L’annulation de la jurisprudence « Roe contre Wade » fait partie d’un vaste assaut de la droite contre nos droits, utilisant les tribunaux et les législatures des États comme armes. Ces politiciens et leurs riches bailleurs de fonds s’organisent pour reprendre un grand nombre de droits qui ont été gagnés dans la rue par des mobilisations massives, pendant des décennies. Ces luttes ont forcé les politiciens à réagir et à légaliser l’avortement. Mais les droits gagnés par l’arrêt « Roe contre Wade » ont été attaqués depuis le jour où la Cour suprême l’a décidé en 1973.

Et ce n’est pas une exception. Les décisions législatives et judiciaires ont été renversées une fois que les mobilisations ont cessé. L’annulation de « Roe contre Wade » fait partie d’une attaque concertée sur de nombreux fronts. Nous assistons à l’adoption de lois et de décisions de justice supprimant le droit de vote, à la mise en place de nouvelles restrictions en matière d’immigration, à la suppression des protections en matière de santé, de sécurité et d’environnement, à des attaques contre les personnes LGBTQ+ et à l’imposition de restrictions sur le contenu éducatif enseigné dans nos écoles.

On nous dit que nous vivons dans une démocratie – mais une démocratie pour qui ? Vos droits ne sont garantis que si vous faites partie du 1 % des plus riches. Les politiques des politiciens et des patrons lors de la pandémie de Covid nous l’ont bien montré.

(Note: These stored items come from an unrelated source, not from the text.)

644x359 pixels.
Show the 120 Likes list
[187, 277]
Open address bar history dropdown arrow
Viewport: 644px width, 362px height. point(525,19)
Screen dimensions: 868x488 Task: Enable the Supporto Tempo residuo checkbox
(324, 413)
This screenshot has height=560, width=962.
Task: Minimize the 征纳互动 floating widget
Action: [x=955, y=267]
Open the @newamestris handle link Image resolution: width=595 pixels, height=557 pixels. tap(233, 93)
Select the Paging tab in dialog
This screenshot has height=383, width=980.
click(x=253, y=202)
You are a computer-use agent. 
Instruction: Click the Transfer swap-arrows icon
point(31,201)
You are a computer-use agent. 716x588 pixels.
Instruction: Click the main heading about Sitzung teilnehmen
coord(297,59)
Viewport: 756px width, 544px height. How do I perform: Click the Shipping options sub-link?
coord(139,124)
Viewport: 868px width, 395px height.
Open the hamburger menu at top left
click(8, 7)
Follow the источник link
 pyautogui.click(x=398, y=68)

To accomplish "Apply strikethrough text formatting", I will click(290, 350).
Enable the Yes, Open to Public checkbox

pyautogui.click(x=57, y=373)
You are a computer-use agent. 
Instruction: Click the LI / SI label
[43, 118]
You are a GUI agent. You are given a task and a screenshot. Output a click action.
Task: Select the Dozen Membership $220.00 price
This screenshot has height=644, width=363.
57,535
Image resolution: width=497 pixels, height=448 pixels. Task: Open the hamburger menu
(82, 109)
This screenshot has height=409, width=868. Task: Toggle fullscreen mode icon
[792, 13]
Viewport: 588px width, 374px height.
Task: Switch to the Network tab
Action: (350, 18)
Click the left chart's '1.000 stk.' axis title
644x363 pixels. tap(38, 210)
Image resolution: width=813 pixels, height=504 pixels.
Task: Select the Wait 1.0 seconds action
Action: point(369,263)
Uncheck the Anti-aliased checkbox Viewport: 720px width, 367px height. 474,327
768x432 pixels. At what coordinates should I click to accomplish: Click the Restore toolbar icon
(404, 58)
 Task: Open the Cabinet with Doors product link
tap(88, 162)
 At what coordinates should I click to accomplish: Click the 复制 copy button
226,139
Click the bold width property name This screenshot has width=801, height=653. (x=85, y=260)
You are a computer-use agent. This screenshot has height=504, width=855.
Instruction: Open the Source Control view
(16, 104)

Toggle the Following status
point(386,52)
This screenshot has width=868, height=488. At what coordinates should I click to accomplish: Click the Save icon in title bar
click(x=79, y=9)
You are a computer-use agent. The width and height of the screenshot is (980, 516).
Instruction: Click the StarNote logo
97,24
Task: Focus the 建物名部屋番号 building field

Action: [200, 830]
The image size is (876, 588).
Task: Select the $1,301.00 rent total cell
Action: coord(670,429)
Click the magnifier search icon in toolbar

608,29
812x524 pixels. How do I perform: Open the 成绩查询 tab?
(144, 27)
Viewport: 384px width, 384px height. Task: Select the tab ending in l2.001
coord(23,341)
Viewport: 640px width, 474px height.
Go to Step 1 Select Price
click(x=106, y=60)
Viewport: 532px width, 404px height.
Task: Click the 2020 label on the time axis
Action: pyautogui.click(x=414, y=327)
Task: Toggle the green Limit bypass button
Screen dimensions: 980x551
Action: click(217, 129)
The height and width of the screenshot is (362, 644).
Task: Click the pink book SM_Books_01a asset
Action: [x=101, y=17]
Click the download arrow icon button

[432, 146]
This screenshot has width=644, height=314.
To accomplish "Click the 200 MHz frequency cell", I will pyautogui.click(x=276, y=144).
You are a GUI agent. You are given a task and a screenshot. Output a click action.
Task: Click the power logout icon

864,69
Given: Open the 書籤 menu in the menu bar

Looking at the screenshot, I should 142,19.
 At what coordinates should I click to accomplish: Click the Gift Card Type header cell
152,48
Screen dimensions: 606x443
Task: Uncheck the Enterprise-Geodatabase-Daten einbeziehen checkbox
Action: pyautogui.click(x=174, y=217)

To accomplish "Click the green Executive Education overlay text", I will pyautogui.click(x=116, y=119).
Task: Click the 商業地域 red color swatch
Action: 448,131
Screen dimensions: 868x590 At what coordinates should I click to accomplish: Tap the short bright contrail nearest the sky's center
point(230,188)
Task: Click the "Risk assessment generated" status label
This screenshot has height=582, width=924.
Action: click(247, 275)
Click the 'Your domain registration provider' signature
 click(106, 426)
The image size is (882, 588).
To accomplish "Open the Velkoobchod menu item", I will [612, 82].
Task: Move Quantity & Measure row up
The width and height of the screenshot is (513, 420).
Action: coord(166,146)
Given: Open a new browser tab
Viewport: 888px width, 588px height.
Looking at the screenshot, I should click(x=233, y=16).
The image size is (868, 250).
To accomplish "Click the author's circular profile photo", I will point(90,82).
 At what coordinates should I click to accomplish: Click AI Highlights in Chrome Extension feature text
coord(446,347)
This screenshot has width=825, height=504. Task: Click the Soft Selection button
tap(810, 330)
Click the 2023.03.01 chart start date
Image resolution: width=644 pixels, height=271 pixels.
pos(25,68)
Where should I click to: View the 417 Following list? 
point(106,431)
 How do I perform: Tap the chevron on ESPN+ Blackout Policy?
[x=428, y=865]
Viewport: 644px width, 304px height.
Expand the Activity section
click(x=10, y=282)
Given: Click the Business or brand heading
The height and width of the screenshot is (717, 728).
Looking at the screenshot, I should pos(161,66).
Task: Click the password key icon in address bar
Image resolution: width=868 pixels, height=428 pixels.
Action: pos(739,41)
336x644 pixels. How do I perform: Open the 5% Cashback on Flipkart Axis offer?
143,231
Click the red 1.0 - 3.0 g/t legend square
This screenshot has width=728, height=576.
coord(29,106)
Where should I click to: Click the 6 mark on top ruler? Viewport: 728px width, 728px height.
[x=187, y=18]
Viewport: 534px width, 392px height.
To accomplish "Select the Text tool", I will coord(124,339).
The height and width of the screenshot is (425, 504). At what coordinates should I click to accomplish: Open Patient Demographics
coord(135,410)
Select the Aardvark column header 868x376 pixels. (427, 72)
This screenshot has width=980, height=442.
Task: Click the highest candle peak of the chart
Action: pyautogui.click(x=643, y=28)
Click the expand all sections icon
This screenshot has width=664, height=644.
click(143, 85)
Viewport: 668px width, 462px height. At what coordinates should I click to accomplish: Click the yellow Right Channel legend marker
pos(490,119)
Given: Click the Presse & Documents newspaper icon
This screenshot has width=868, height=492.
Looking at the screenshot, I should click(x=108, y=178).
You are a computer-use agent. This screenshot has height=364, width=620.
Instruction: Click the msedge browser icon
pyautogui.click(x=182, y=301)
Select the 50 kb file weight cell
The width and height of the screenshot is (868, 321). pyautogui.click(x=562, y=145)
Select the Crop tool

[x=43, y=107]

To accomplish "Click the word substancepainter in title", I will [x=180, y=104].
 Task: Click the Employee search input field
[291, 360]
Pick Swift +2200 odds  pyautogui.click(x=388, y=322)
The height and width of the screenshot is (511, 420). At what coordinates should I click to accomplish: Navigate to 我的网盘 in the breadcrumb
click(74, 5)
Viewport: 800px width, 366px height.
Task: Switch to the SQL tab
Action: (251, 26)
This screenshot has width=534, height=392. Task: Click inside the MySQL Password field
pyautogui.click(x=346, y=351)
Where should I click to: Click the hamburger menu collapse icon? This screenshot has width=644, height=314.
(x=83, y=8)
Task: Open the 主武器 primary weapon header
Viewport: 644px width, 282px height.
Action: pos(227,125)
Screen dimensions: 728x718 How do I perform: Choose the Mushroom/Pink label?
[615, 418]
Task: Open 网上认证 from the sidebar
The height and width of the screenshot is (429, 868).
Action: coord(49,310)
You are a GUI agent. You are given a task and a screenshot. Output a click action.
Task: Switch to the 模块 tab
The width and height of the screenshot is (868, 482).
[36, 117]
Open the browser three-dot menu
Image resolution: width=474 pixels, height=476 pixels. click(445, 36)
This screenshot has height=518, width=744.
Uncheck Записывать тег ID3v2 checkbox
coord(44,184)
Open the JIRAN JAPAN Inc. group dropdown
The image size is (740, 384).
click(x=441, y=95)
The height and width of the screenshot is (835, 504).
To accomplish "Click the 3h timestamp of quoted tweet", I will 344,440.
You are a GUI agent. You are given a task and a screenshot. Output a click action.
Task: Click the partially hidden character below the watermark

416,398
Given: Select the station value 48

On nous dit que nous pouvons compter sur les élections et la législation pour protéger nos droits, mais comment pouvons-nous croire cela ? Regardez la réponse des politiciens au meurtre de George Floyd – beaucoup de paroles mais aucune action, alors que les meurtres de Noirs par la police augmentent – ou leur manière de faire face à la catastrophe climatique – beaucoup de discours mais la guerre en Ukraine sert à justifier l’augmentation de la production de combustibles fossiles. Nous ne pouvons gagner et conserver nos droits en élisant des Démocrates ou par le biais de leurs tribunaux, mais seulement par la mobilisation de nos propres forces. Ou jusqu’à ce que nous changions l’ensemble du système.

Face à cette dernière attaque, nous devons réagir. Les juges de la Cour suprême et les politiciens qui soutiennent leurs décisions immorales doivent entendre notre colère et sentir notre détermination. Ils doivent faire face aux conséquences de leurs actes contre nos intérêts. Se mobiliser dans les rues est la première façon de montrer notre détermination – à nous-mêmes et aux autres. Mais les démonstrations de notre colère ne suffiront pas à convaincre ceux qui nous attaquent de changer. Nous devons porter cette colère et cette détermination sur nos lieux de travail, dans nos écoles et nos quartiers. Nous devons nous organiser le plus largement possible, mobiliser toutes nos forces et les libérer !

Nous sommes la majorité, et lorsque nous décidons d’agir, nous pouvons forcer les politiciens à changer de cap. C’est nous qui avons le droit de décider de notre avenir, et de décider si et quand nous aurons des enfants. Les femmes auront-elles le droit d’avorter à l’avenir ? Cela dépend de nous et de ce que nous ferons.